*SOURCE DATA*:
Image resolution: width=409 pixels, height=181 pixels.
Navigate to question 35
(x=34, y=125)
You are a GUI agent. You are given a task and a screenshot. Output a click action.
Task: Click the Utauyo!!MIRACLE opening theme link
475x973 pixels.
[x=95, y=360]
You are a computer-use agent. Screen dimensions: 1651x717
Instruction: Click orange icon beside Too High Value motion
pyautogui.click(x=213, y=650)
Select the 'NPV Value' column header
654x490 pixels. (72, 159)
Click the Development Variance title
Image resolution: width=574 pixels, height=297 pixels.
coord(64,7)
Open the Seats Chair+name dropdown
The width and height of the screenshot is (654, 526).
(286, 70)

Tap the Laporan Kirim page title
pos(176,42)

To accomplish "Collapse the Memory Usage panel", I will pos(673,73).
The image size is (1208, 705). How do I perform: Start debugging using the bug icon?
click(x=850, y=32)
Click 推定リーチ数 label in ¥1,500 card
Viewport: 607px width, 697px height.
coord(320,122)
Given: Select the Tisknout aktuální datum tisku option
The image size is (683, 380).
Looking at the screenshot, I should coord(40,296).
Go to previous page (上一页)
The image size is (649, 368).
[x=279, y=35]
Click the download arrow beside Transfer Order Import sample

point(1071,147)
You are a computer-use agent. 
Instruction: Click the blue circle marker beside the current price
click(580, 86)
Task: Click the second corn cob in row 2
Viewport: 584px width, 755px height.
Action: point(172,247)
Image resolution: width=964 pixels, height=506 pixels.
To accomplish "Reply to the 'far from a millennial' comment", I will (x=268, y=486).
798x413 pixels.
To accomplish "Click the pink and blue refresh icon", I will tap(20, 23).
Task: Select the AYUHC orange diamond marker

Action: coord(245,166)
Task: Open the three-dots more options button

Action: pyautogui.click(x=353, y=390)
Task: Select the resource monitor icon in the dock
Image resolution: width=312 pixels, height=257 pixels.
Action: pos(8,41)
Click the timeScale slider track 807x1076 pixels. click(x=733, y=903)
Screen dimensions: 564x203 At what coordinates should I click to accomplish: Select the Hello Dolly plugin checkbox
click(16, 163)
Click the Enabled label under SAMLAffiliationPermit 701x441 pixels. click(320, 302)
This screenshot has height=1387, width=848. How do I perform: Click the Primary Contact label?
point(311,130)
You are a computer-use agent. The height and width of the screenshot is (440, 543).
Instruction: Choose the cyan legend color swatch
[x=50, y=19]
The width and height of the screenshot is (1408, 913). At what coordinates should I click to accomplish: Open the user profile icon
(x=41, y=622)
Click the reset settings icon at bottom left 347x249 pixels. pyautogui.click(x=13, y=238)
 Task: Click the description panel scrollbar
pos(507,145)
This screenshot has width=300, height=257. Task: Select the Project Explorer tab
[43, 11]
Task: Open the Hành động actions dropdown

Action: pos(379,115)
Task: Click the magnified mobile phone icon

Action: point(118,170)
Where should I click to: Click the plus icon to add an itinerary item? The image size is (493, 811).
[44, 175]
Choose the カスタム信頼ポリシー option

*WHAT THE EXERCISE ASKS*: Transcribe each record above exactly. Skip none.

*EXERCISE RESPONSE*:
Image resolution: width=409 pixels, height=181 pixels.
Navigate to question 35
(x=34, y=125)
You are a GUI agent. You are given a task and a screenshot. Output a click action.
Task: Click the Utauyo!!MIRACLE opening theme link
475x973 pixels.
[x=95, y=360]
You are a computer-use agent. Screen dimensions: 1651x717
Instruction: Click orange icon beside Too High Value motion
pyautogui.click(x=213, y=650)
Select the 'NPV Value' column header
654x490 pixels. (72, 159)
Click the Development Variance title
Image resolution: width=574 pixels, height=297 pixels.
coord(64,7)
Open the Seats Chair+name dropdown
The width and height of the screenshot is (654, 526).
(286, 70)

Tap the Laporan Kirim page title
pos(176,42)

To accomplish "Collapse the Memory Usage panel", I will pos(673,73).
The image size is (1208, 705). How do I perform: Start debugging using the bug icon?
click(x=850, y=32)
Click 推定リーチ数 label in ¥1,500 card
Viewport: 607px width, 697px height.
coord(320,122)
Given: Select the Tisknout aktuální datum tisku option
The image size is (683, 380).
Looking at the screenshot, I should coord(40,296).
Go to previous page (上一页)
The image size is (649, 368).
[x=279, y=35]
Click the download arrow beside Transfer Order Import sample

point(1071,147)
You are a computer-use agent. 
Instruction: Click the blue circle marker beside the current price
click(580, 86)
Task: Click the second corn cob in row 2
Viewport: 584px width, 755px height.
Action: point(172,247)
Image resolution: width=964 pixels, height=506 pixels.
To accomplish "Reply to the 'far from a millennial' comment", I will (x=268, y=486).
798x413 pixels.
To accomplish "Click the pink and blue refresh icon", I will tap(20, 23).
Task: Select the AYUHC orange diamond marker

Action: coord(245,166)
Task: Open the three-dots more options button

Action: pyautogui.click(x=353, y=390)
Task: Select the resource monitor icon in the dock
Image resolution: width=312 pixels, height=257 pixels.
Action: pos(8,41)
Click the timeScale slider track 807x1076 pixels. click(x=733, y=903)
Screen dimensions: 564x203 At what coordinates should I click to accomplish: Select the Hello Dolly plugin checkbox
click(16, 163)
Click the Enabled label under SAMLAffiliationPermit 701x441 pixels. click(320, 302)
This screenshot has height=1387, width=848. How do I perform: Click the Primary Contact label?
point(311,130)
You are a computer-use agent. The height and width of the screenshot is (440, 543).
Instruction: Choose the cyan legend color swatch
[x=50, y=19]
The width and height of the screenshot is (1408, 913). At what coordinates should I click to accomplish: Open the user profile icon
(x=41, y=622)
Click the reset settings icon at bottom left 347x249 pixels. pyautogui.click(x=13, y=238)
 Task: Click the description panel scrollbar
pos(507,145)
This screenshot has width=300, height=257. Task: Select the Project Explorer tab
[43, 11]
Task: Open the Hành động actions dropdown

Action: pos(379,115)
Task: Click the magnified mobile phone icon

Action: point(118,170)
Where should I click to: Click the plus icon to add an itinerary item? The image size is (493, 811).
[44, 175]
Choose the カスタム信頼ポリシー option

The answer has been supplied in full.